Supreme Court upholds school sports rules
WASHINGTON (Reuters) - A sports association's rule prohibiting high schools from recruiting young athletes does not violate the free-speech rights of the schools or their coaches, a unanimous U.S. Supreme Court said on Thursday.
The ruling was a victory for the Tennessee Secondary School Athletic Association, which regulates interscholastic sports among public and private high schools, in its long legal battle with Brentwood Academy over recruiting violations 10 years ago.
Justice John Paul Stevens said in the court's opinion that the high school had voluntarily decided to join the association.

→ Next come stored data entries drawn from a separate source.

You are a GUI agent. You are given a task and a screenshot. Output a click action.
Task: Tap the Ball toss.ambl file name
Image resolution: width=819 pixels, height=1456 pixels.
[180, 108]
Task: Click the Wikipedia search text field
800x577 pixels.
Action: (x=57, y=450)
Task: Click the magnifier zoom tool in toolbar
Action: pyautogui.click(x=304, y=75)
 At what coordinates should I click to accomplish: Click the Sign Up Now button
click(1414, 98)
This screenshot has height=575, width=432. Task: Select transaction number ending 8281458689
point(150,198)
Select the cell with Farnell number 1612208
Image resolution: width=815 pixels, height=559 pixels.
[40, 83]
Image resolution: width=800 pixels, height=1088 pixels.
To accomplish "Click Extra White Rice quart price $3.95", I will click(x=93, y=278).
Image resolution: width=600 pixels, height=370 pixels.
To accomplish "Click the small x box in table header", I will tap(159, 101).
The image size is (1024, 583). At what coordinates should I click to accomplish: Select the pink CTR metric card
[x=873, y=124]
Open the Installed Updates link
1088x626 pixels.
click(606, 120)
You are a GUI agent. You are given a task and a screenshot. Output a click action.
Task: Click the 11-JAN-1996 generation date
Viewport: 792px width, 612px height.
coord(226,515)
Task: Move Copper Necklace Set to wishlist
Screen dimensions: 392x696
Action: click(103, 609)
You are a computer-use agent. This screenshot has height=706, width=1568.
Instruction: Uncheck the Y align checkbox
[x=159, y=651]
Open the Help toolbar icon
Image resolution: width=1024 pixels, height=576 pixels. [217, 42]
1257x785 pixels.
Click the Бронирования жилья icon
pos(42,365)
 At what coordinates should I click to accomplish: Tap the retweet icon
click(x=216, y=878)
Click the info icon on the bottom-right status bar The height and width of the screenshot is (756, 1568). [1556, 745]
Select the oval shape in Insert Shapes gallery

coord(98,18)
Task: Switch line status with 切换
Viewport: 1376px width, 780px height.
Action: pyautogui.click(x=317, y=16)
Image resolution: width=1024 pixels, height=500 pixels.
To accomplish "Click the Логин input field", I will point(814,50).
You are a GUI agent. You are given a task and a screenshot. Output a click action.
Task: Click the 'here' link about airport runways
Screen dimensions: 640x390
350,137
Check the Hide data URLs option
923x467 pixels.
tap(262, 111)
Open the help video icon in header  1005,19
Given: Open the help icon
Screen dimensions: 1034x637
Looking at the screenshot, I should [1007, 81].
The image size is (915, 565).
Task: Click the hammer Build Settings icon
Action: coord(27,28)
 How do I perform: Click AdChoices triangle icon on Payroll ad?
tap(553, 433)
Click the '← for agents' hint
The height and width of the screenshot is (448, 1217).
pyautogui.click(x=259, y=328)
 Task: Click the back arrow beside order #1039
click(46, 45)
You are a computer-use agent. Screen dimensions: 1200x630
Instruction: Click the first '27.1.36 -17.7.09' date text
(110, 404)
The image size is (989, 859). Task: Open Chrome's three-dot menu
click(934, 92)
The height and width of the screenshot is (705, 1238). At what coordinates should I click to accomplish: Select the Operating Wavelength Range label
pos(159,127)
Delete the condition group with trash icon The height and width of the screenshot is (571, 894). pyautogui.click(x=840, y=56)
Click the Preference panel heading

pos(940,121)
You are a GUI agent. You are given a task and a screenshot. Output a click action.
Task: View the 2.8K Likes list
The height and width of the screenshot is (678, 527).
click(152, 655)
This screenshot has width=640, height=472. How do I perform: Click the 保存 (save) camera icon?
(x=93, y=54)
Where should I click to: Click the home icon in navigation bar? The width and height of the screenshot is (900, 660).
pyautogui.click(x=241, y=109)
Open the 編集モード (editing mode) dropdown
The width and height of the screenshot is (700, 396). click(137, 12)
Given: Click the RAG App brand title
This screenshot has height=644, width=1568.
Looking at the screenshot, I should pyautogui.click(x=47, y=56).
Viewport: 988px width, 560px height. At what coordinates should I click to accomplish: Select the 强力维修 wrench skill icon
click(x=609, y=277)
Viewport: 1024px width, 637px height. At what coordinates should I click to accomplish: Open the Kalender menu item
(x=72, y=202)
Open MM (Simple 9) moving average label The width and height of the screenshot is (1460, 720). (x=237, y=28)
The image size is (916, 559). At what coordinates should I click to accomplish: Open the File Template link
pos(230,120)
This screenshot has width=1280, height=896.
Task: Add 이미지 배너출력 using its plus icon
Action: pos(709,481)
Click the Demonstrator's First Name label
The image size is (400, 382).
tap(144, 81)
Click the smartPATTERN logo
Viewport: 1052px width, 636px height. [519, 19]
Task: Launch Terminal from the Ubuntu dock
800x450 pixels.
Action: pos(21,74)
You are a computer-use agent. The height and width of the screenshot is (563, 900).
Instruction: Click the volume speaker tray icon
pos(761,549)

"The anti-recruiting rule strikes nowhere near the heart of the First Amendment," he wrote. "(The association) has not banned the dissemination of truthful information relating to sports. It has only prevented its member schools from recruiting individual middle school students."
Stevens said the association's limited regulation of recruiting posed no significant free-speech concerns, given that member schools remain free to send brochures, post billboards or otherwise advertise their athletic programs.
The association said Brentwood Academy violated its recruiting rules when its football coach sent a letter in 1997 to a group of eighth-grade boys inviting them to attend spring practice sessions.
While the boys had signaled their intent to attend Brentwood Academy, none had enrolled and attended three days of classes as required by the association's rules.
"In our view," Stevens wrote, "the dangers of undue influence and overreaching that exist when a lawyer chases an ambulance are also present when a high school coach contacts an eighth grader."